What do you like/dislike about PHP?

I was thinking more of " Oh it WORKS fine " << After doing a lot of testing of course :slight_smile:

But I know what you mean, every project needs careful planning and thought.

CS - If the whole page is wrapped in a form tag vs just the log in part (for example) can cause issues

I’m interested in this.

What sort of issues RGuy ?

well this is totally off topic. Screen readers have a ‘forms mode’ which it can only really interact with form elements. google forms mode, then start up a thread in the accessibility forum.

ahh Ok, so it is about Screen Readers.

You’re Right sorry > totally off topic. :blush:

Do you mean that ASP.NET could break accessbility?

I like everything in php. There is nothing to dislike about in it.

It’s also just not right. A form is a form, a webpage is a webpage. It’s just not semantic damn it! :slight_smile:

That’s a very lovely attitude :slight_smile:

And what about JSP? I do not have a background about it, is it the same?

OK, will someone correct me if I’m talking nonsense here because I’m slightly outside my realm of experience. :shifty:

JSP and ASP are display technologies that let you mix code with static html to make a web page. JSP stands for Java server pages and was made by Sun to be used with Java. ASP stands for Active server pages and was made by Microsoft to be used with the .Net framework.

ASP and JSP are similar to PHP in that you can mix code with HTML in the same file.

The .Net framework is a framework that may or may not use ASP to compose webpages. Java programmers have lots of options, most notably Spring to use as a back end framework. Spring can use JSP to compose web pages, though you’re not limited to JSP. I once worked with a company that used XSLT with Spring for its websites.

The framework is responsible for doing things like fielding page requests from the internet, talking to the database and creating objects that can then be passed to the display tier to be rendered using JSP, ASP or something else.

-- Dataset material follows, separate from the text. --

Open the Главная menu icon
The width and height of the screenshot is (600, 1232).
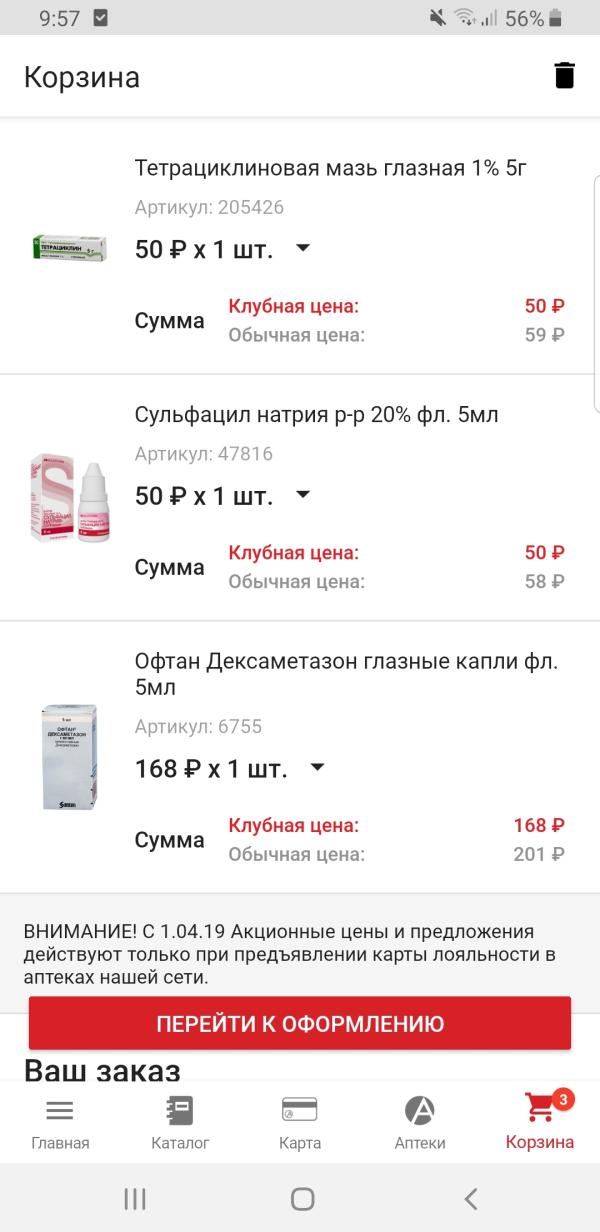pos(60,1110)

You don’t really have this hard differential between framework and display tier in PHP as PHP can always be mixed with HTML if required. There are however some nice MVC (model view controller) PHP frameworks that can vastly simplify the process of creating large scale web applications, most notably for me codeigniter.

Hope this answers your question. :slight_smile:

I “used” to be a C# Developer but decided to move over to the PHP market and haven’t looked back since.

I love how PHP is simple to use, simple to setup.

I have recently been working on some more ASP.Net projects (where PHP isn’t suitable) and I hated how when using a Handler (ashx) to recieve some Ajax data, it was very difficult to handle multi-dimensional arrays (i.e. field[0][name]).

That said. I dislike the fact that ASP.Net has build in ACL functionality and PHP doesn’t. Dispite using C# for years, I have never actually delved into Memberships until last week.

It was absolutely amazing how quickly it was just to setup a membership system, that on PHP would have taken a good few hours (at best).

Whilst I like code completion etc, I love the simplicity of using a text editor to write sites.

You seem to be using ASP.NET/IIS in the website which is in your signature. Is this because you love PHP? :stuck_out_tongue:

TMLC is our company web site which is running on PHP, but hosted on a Windows Server. Prove My Talent is a site that was written by the company, in .Net.

Since joining the company, I have done about 30 sites, of which all but one was in PHP.

Thank you for your reply. Do you mean that clients with PHP are more than clients with ASP.NET? I mean in TMLC? :slight_smile:

ASP.Net has it’s place. Personally I think it’s overused, for what PHP can do, with less overhead.

We don’t use ASP.Net unless I personally think it’s justified. In which most cases, it isn’t.

Now you are one of some people who used both, can you give us your recommendation. If you are going to build a site which will grow in the future to be something like let’s say like Facebook, then which language will you recommened us to stick with?

It’s hard to decide between the both, but I always choose PHP over ASP.Net now.

The majority of PHP is open source and has the ability to change it, like Facebook have to achieve their standards today. They have made changes to PHP, MemCache and a number of other things.

Other than “looking professional”, ASP.Net forms no real function over PHP. It’s simply a framework like CodeIgniter is. The problem with ASP.Net though, is you have no real choice which Framework to use, it’s just “the framework”.

Where as PHP simply exposes functions in which Frameworks then use to create a package, that we all know as Zend, CodeIgniter etc.

Then of course, PHP has the problem that it’s compiled on runtime. ASP.net has this ability but most of the time, you’ll find that the site is pre-compiled prior to being published.

This would speed up the load time, as it would only be loading the compiled version of the site.

I wouldn’t even want to try and argue the for’s and against of PHP and ASP.net. They both have their places, some developers prefere PHP over ASP.Net (like me) and others prefere the latter.

so when it comes to load time, asp.net wins?